Benchmark Score Notes
SWE-bench Lite Strong baseline First major autonomous SE agent
SWE-bench Verified Competitive Via Live-SWE-agent variant (77.4%)
HumanEvalFix Evaluated Code repair tasks

SWE-agent Variants

  • SWE-agent (original): The NeurIPS 2024 system. Custom ACI for code interaction.
  • SWE-agent-LM-32B: Trained on SWE-smith data (50k instances from 128 repos). Achieves 40.2% on SWE-bench Verified — SOTA among open-source models.
  • Live-SWE-agent: Self-evolving variant that autonomously improves its own scaffold at runtime. 77.4% on SWE-bench Verified — outperforms all existing agents including proprietary solutions.

Execution Support

Mode Support
Local Full support. Runs locally with Docker.
Remote Docker-based sandboxed execution.
Models Model-agnostic — works with any LLM via API.
Security Also used for offensive cybersecurity research.

Code Example

# Install SWE-agent
pip install swe-agent

# Run on a GitHub issue
swe-agent run \
    --model gpt-4 \
    --data-path https://github.com/user/repo/issues/42 \
    --config-file config/default.yaml

# Run on a local repository
swe-agent run \
    --model claude-3-sonnet \
    --repo-path /path/to/repo \
    --problem-statement "Fix the authentication bypass in login.py"

Key Papers

  1. SWE-agent: Agent-Computer Interfaces Enable Automated Software Engineering (Yang et al., NeurIPS 2024). The foundational paper introducing ACI design.
  2. SWE-smith: Scaling Data for Software Engineering Agents (Yang et al., NeurIPS 2025). Data generation pipeline; SWE-agent-LM-32B achieves 40.2% SOTA.
  3. Live-SWE-agent: Can Software Engineering Agents Self-Evolve on the Fly? (Xia et al., 2025). Self-evolving agent achieving 77.4% on SWE-bench Verified.
  4. SWE-Debate: Competitive Multi-Agent Debate for Software Issue Resolution (Li et al., 2025). Multi-agent debate + MCTS for patch generation.

Agentless (Xia et al., 2024) is a counterpoint to SWE-agent's approach. It uses a simple three-phase process — localize, repair, validate — without autonomous agent behavior.
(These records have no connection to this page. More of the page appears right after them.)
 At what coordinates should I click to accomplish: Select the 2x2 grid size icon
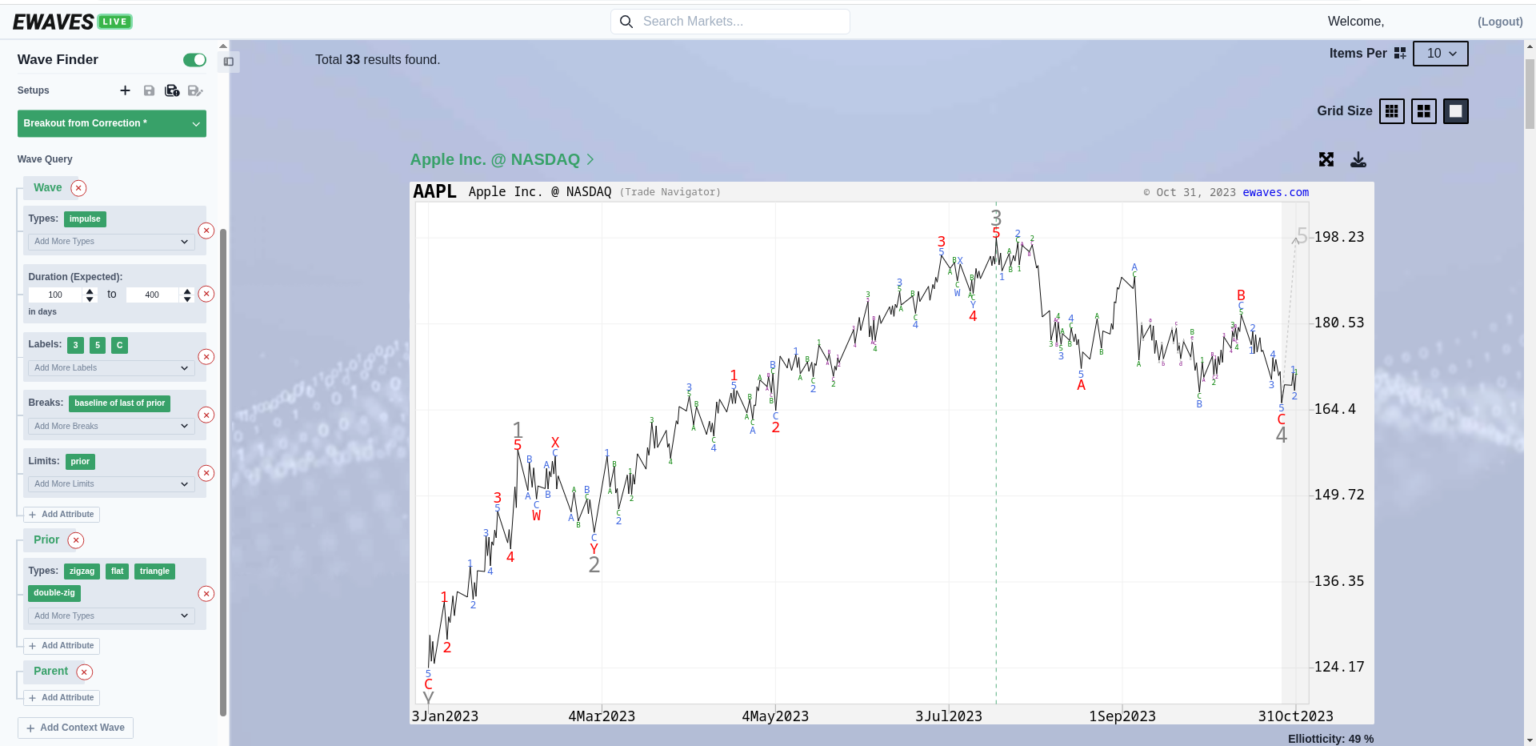coord(1424,111)
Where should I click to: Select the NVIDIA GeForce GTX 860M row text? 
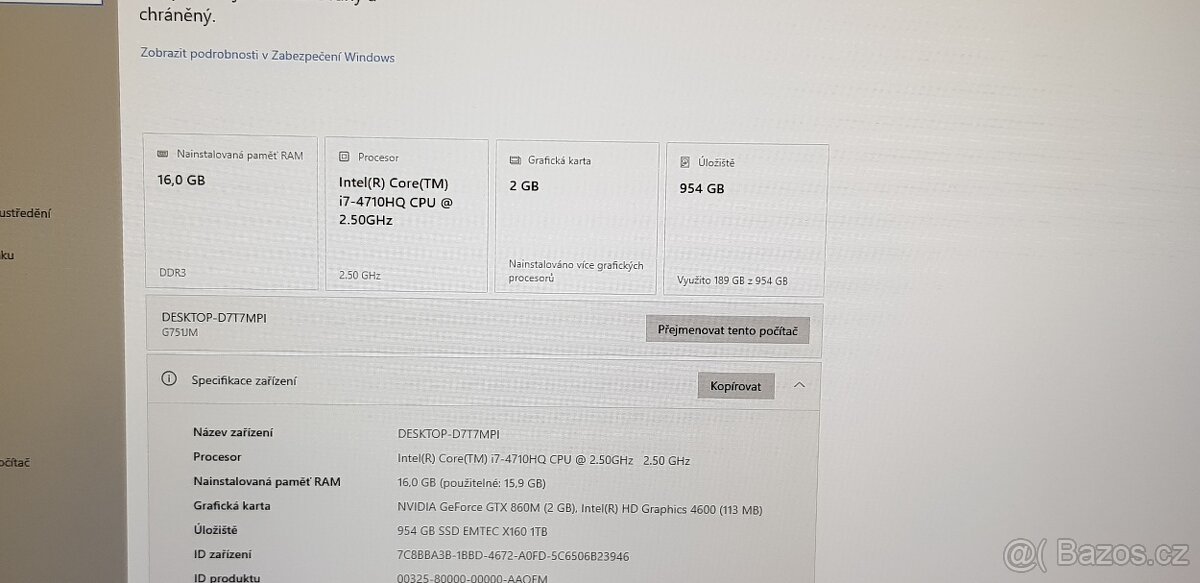[580, 509]
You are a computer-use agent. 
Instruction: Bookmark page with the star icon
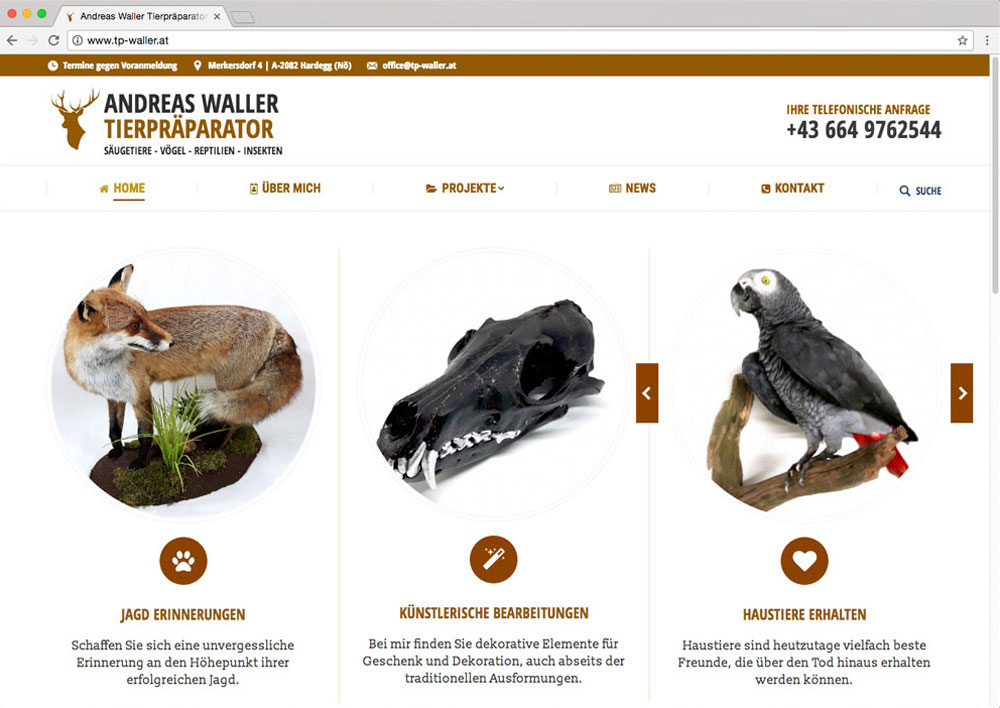(962, 41)
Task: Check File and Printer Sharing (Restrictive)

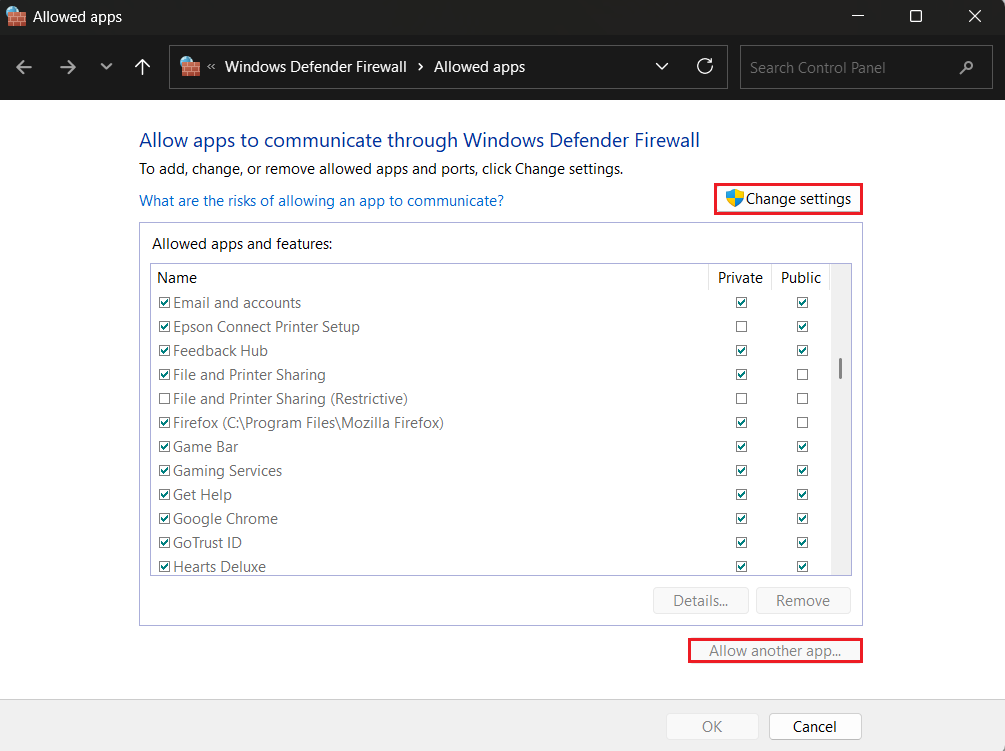Action: [164, 399]
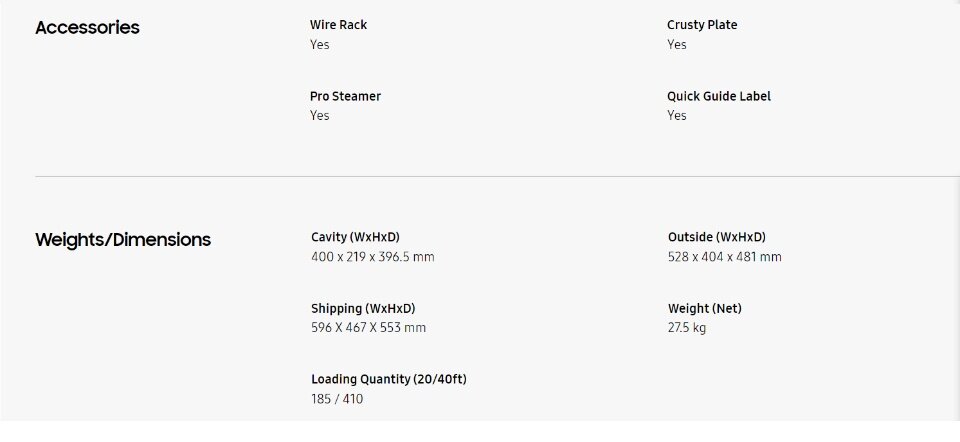The image size is (960, 442).
Task: Click the Shipping (WxHxD) label
Action: (x=363, y=309)
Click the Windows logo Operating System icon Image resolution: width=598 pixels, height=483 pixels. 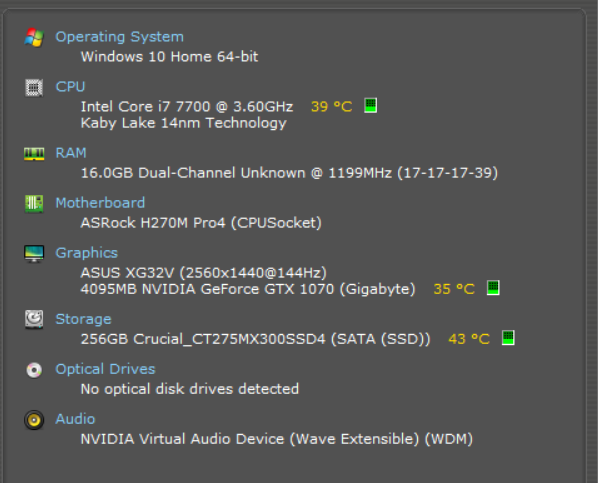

Despite its simplicity, Agentless achieved competitive results at $0.70 per issue and was adopted by OpenAI and DeepSeek for model evaluation.

Strengths and Limitations

Strengths:

  • Pioneered ACI design — purpose-built interfaces for LLM agents
  • Strong academic grounding (NeurIPS publications)
  • Active research ecosystem (SWE-smith, Live-SWE-agent, SWE-Debate)
  • Model-agnostic
  • Also applicable to cybersecurity and competitive coding
  • Open-source training pipeline (SWE-smith)

Limitations:

  • Primarily research-focused — less polished developer experience than Aider or OpenHands
  • Performance heavily dependent on ACI design choices
  • Docker required for safe execution
  • Not designed for general-purpose multi-agent orchestration (focused on SE tasks)

When to Use SWE-agent

Choose SWE-agent when you need a research-grade tool for automated software engineering tasks, especially bug fixing and issue resolution. It is the go-to choice for academic research on SE agents and for teams wanting to train custom coding models (via SWE-smith).